=== THE TASK ===
The records below are to be set down word for word, with every picture left out.

[Stored records]
========================================================================
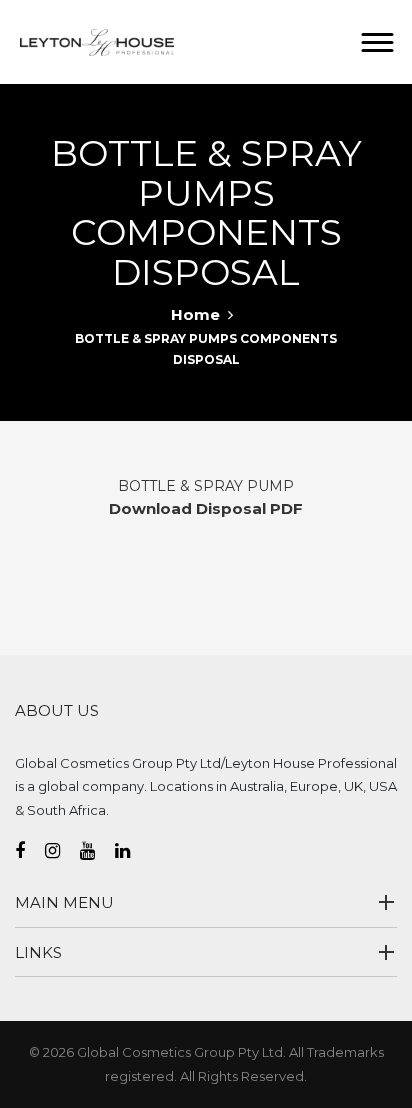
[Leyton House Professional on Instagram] (62, 851)
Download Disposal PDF (206, 508)
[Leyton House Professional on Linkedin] (132, 851)
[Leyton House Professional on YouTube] (97, 851)
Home (195, 314)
========================================================================
=== PROBLEM SOLUTION ===
[Leyton House Professional on Instagram] (62, 851)
Download Disposal PDF (206, 508)
[Leyton House Professional on Linkedin] (132, 851)
[Leyton House Professional on YouTube] (97, 851)
Home (195, 314)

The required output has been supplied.